In at least one respect, however, the new core is a seeming back-step in DSP capability versus its predecessor, at least on paper. The CEVA-X4 is a seven-way VLIW architecture, whereas the CEVA-X1643 offered eight-way VLIW. However, CEVA's Gresset suggested that the prior architecture's added implementation complexity wasn't justified by software utilization of its potential, providing motivation for the recent simplification and silicon-slimming move.

It's in the PHY layer and overall system control processing enhancements, however, that the company sees its greatest opportunity to grow its silicon footprint, both in an absolute sense and at the expense of competitors. CEVA-X4 offers a greatly expanded control code instruction set, touting zero-latency capabilities for optimal performance on serial code, along with byte support and hardware-accelerated 32-bit multiply and divide operations. Prior static branch prediction facilities have been significantly supplemented by newly added dynamic branch prediction support, including an optional branch target buffer. Fast context switch support improves CEVA-X4's real-time operating system compatibilities, as does its support for supervisor and user modes, semaphores, and other key real-time features.

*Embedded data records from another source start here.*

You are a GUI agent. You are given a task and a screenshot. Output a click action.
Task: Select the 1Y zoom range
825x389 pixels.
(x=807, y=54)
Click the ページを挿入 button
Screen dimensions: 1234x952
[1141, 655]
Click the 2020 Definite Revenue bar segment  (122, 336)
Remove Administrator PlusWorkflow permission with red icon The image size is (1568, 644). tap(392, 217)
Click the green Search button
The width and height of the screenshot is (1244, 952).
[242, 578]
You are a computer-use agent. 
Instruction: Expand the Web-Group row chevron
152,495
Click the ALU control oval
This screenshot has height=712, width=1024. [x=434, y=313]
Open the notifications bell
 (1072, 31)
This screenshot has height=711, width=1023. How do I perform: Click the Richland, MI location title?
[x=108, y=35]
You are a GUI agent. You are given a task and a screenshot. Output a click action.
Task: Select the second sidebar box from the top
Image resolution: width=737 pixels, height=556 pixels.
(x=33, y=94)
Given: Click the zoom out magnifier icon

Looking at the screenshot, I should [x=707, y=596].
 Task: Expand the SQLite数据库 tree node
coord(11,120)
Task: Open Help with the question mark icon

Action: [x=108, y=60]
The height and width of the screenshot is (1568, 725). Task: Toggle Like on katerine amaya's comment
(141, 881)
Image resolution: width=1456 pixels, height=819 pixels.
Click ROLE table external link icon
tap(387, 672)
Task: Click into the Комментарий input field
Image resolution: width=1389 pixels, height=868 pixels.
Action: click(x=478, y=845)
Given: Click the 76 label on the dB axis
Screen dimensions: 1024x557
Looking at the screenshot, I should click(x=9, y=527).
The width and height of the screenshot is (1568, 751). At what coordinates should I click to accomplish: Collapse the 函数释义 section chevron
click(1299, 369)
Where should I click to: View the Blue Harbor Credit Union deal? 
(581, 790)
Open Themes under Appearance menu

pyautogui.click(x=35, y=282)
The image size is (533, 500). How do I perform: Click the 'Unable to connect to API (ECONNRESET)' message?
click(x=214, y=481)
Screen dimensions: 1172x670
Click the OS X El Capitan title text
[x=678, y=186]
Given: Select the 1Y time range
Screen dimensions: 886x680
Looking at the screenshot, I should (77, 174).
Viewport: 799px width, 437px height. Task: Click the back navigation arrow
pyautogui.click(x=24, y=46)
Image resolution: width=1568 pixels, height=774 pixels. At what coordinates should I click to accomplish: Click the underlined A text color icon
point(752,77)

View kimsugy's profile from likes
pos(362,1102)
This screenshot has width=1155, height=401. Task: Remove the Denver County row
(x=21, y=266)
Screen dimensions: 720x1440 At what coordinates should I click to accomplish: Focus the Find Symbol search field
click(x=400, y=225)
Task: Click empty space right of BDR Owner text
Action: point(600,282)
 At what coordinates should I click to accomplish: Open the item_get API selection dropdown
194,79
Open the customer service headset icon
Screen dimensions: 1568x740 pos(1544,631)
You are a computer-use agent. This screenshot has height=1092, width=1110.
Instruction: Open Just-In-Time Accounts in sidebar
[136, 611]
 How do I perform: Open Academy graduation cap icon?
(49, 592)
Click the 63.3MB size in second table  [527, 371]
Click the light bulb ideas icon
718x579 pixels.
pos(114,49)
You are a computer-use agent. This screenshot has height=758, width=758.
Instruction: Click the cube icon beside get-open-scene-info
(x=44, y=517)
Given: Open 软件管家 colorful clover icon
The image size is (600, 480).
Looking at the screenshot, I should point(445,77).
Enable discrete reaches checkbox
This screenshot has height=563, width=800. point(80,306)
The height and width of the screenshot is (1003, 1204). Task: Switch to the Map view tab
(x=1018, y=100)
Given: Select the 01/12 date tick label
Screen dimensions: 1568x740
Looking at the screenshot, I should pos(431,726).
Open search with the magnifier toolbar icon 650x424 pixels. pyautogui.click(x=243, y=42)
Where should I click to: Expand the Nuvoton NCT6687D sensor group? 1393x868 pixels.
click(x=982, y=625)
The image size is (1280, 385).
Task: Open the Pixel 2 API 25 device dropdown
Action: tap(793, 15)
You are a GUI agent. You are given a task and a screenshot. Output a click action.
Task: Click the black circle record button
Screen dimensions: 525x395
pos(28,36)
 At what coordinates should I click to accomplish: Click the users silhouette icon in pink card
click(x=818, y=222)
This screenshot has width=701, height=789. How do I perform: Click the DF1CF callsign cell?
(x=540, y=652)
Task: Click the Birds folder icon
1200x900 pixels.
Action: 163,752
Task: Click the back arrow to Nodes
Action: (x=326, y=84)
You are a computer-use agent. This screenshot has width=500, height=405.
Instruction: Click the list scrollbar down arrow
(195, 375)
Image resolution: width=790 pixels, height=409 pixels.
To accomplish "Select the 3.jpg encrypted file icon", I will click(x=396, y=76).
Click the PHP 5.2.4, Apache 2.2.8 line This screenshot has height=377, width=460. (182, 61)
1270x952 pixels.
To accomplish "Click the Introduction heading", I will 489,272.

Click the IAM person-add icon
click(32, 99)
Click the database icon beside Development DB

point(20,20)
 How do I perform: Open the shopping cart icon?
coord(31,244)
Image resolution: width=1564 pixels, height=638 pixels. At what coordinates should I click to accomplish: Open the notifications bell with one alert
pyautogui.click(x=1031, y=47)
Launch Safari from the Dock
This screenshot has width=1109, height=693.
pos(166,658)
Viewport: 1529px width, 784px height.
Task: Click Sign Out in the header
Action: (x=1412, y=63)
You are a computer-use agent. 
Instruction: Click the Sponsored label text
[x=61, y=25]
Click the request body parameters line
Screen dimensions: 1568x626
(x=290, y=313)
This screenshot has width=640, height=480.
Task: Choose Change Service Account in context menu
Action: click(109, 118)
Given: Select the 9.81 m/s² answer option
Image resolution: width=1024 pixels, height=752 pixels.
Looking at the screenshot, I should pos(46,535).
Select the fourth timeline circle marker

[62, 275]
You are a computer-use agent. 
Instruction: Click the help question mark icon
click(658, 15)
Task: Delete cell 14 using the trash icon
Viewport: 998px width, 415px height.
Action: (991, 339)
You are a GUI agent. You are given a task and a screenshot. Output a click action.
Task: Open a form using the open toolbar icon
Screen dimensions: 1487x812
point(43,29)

The CEVA-X4 core can tackle up to eight scalar operations in parallel. Optional L1 program and data caches, each either two- or four-way in form, expand on the direct-mapped program and two-way data (and otherwise more feature-limited) cache support in the CEVA-X1643. The program and data system buses, the latter both master and slave in nature, all have bus widths that areall doubled, to 256 bits wide in each case. Hardware acceleration integration features include multiple optional CEVA-Connect expansion ports, along with hardware queue and buffer managers. And from a raw performance standpoint, Gresset forecasts that CEVA-X4 will run at up to 1.5 GHz in a 16 nm process, with peak dynamic power consumption measuring only 0.05 mW/MHz (potentially even less, depending on fabrication process specifics).

CEVA's Gresset acknowledges that porting code from an existing ARM Cortex-R7 or equivalent control processor to CEVA-X4 isn't a risk-free proposition for a customer, but CEVA believes that the savings in with the licensing fees, silicon area and power consumption from combining multiple cores into one will be attractive. Gresset also believes that the superscalar and out-of-order capabilities supported by conventional CPUs are unnecessary in baseband processing; their elimination in CEVA-X4 is a key factor in the company's claimed significant die and power savings. ARM would likely disagree with CEVA's "unnecessary" assessment; in fact, the company chose Mobile World Congress as the occasion to unveil its latest Cortex-R8 offering targeting (among other things) various cellular modem control tasks.

A separate high-end DSP core such as the company's vector-enabled CEVA-XC4500 will still be necessary to handle receiver subsystem processing tasks, which tend to be significantly more complicated than their transmitter subsystem equivalents. CEVA plans to leverage the new CEVA-X architecture framework as the foundation not only of the initial CEVA-X4 but of future CEVA-X and CEVA-XC products as well. Gresset alluded to one such upcoming core, a lower-end variant due later this year which will contain only a single SPU and, like the recently introduced CEVA-XC5 and CEVA-XC8, will target IoT and other low-data-rate LTE MTC (machine-type communications) applications. Nearer term, the CEVA-X4 is available for licensing, with initial partners' SoCs containing the core anticipated to appear within a year.